Dinesh Moorjani, the mind behind the early stage technology incubator that launched Tinder, is leaving the startup world behind (at least with his day job).

Moorjani, whose long history in mobile tech includes a stint as an SVP at Barry Diller’s IAC/InterActiveCorp before launching the mobile technology incubator Hatch Labs, is joining the billionaires boy’s club of private equity investment as an executive in residence at Warburg Pincus.

[Note 1: Warburg Pincus called to say that Moorjani will still be involved in the startup community through his work with TechStars, the Entrepreneurs Roundtable Accelerator, and as a member of the advisory board for LocalResponse and Locality.]

At Hatch Labs, Moorjani helped launch several mobile tech apps – most famously the updated hot-or-not “social networking” service, Tinder.

With his new role at Warburg Pincus, Moorjani is moving from launching new mobile technology companies to acquiring them thanks to the cash of an incredibly deep-pocketed backer.

“My intent is not to start a company from ground up,” Moorjani said of his new role at Warburg Pincus. “There were companies that I was looking at in mobile that would benefit from additional capital and the strategic guidance that Warburg can provide.”

The New York-based private equity firm has more than $35 billion in assets under management, and much of that capital has been committed to technology media and telecommunications companies over the years.

Now, Warburg has an experienced tech hand to help it navigate the sometime-choppy waters of the mobile technology market.

Already, Moorjani has identified roughly five areas where he hopes to help Warburg spend some of the billions the private equity firm has on hand after its most recent fund closed in 2013.

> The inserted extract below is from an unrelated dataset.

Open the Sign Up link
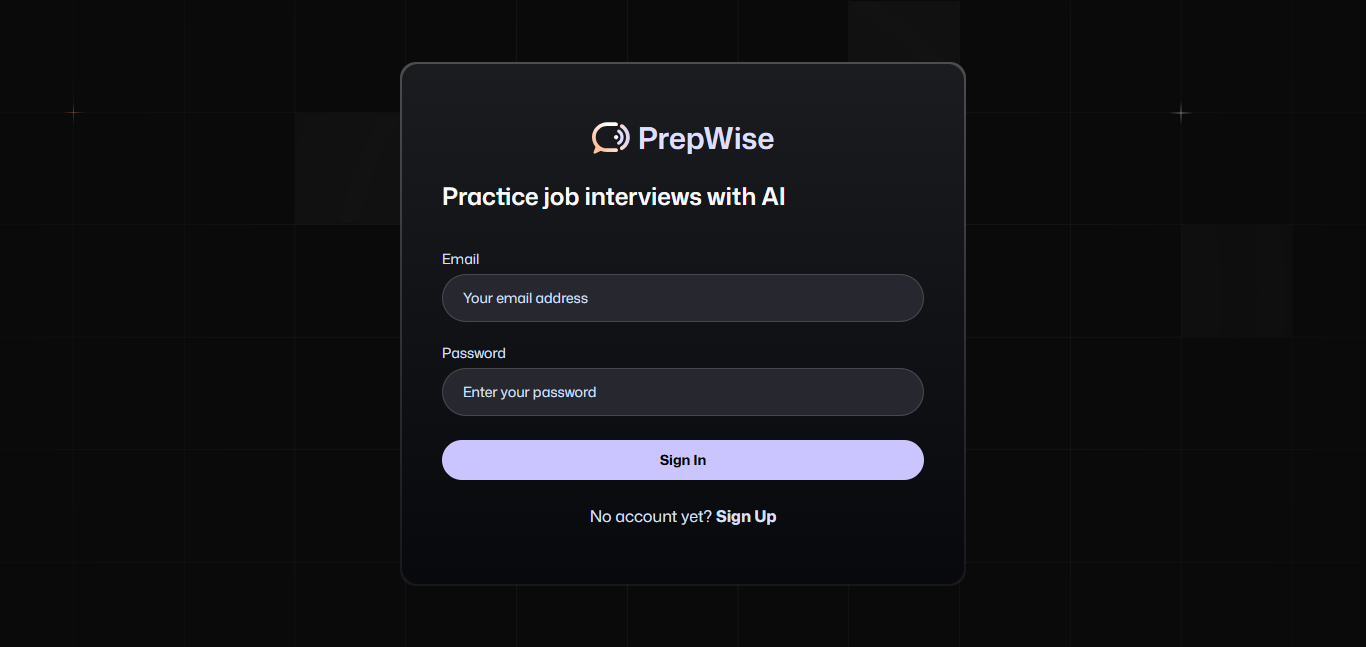The height and width of the screenshot is (647, 1366). [x=746, y=516]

For the former Hatch Labs boss, interesting mobile trends include: mobile smart devices for the “Internet Of Things”; mobile security; mobile software services for enterprises and small businesses; mobile education; and local.

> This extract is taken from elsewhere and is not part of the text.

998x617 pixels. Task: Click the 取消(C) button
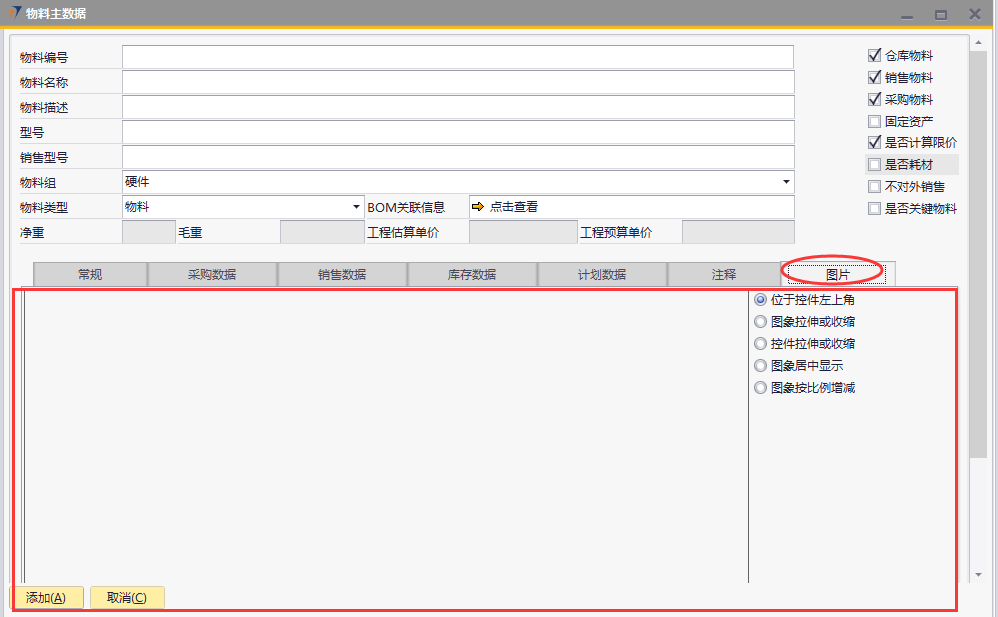point(127,598)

[Note 2: The same Warburg spokesman  said that Moorjani thought it was misleading to say that “local” would extend to “localization of content, advertising and consumer services,” as I’d written. The post has been changed to reflect that.]

If the laundry list looks familiar; that’s because it’s the investment wish-list for every investor looking at the mobile market.  

Moorjani’s move to Warburg is the culmination of a years-long relationship with the firm, which began with Warburg Pincus using the Hatch Labs founder as a sounding board for due diligence on several companies in the mobile technology space, he said.

Even with the move to Warburg, Moorjani will remain in control of the Hatch Labs brand despite foregoing a second fundraise for the incubator. He cautioned people not to read too much into his move from early stage incubation to late stage investment.

For Moorjani the move was an opportunity to round off his skill-set and become a better investor.   

At Hatch Labs Moorjani built over 10 startups since 2010, including Tinder.  Before Hatch and his time at IAC, the tech veteran worked with Samsung Electronics in Asia and North America – including laboring on its satellite radio-MP3 business.